▸ **Your objective**
Check every line of the data and copy the ones where "button" appears.

▸ **Extracted records**

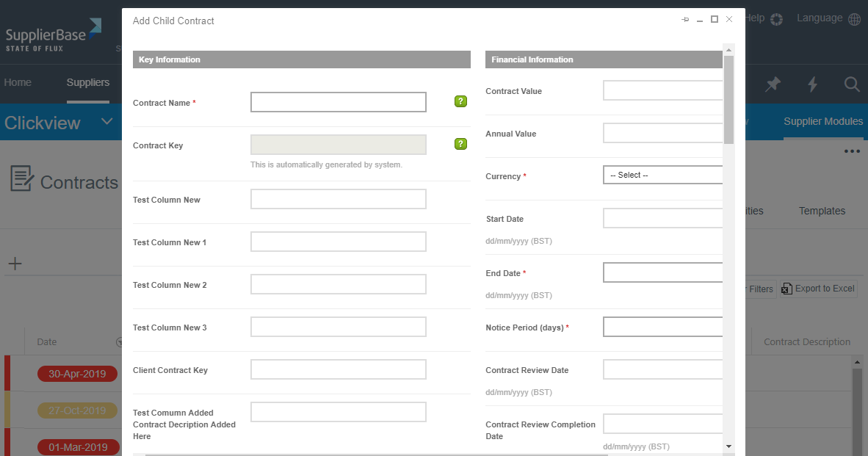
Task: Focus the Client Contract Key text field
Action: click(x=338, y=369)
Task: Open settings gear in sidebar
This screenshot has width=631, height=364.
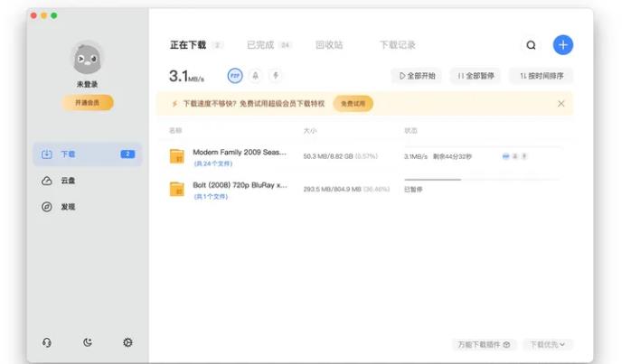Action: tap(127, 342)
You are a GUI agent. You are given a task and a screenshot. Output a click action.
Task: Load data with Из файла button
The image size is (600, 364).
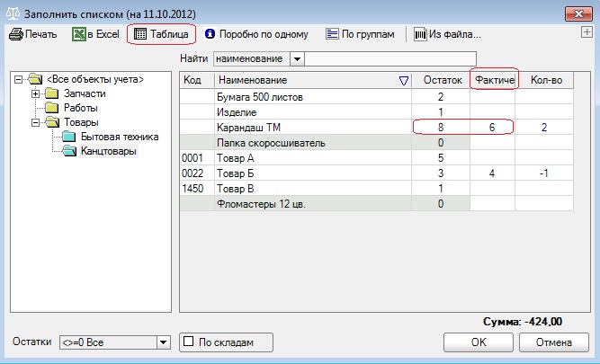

...

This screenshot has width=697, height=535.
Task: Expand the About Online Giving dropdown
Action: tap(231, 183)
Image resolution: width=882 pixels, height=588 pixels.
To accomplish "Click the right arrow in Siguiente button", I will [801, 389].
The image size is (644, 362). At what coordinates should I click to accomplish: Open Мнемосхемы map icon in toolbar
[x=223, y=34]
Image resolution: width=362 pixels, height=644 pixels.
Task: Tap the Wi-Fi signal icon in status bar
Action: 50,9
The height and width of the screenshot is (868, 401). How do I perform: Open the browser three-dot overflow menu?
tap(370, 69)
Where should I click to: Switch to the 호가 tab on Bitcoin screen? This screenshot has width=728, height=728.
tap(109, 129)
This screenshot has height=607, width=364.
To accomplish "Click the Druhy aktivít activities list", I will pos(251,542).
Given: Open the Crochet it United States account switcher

...

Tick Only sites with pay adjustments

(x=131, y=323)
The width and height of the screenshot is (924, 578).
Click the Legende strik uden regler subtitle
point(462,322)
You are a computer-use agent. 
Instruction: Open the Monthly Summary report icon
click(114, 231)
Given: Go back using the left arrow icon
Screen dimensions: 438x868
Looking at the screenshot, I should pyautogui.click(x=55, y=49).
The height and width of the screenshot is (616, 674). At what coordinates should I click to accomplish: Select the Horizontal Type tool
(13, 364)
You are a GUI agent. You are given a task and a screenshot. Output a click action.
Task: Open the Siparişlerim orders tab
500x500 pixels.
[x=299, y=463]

▸ **Answer to this task**
Task: Load data with Из файла button
To accomplish "Click the right arrow in Siguiente button", I will [801, 389].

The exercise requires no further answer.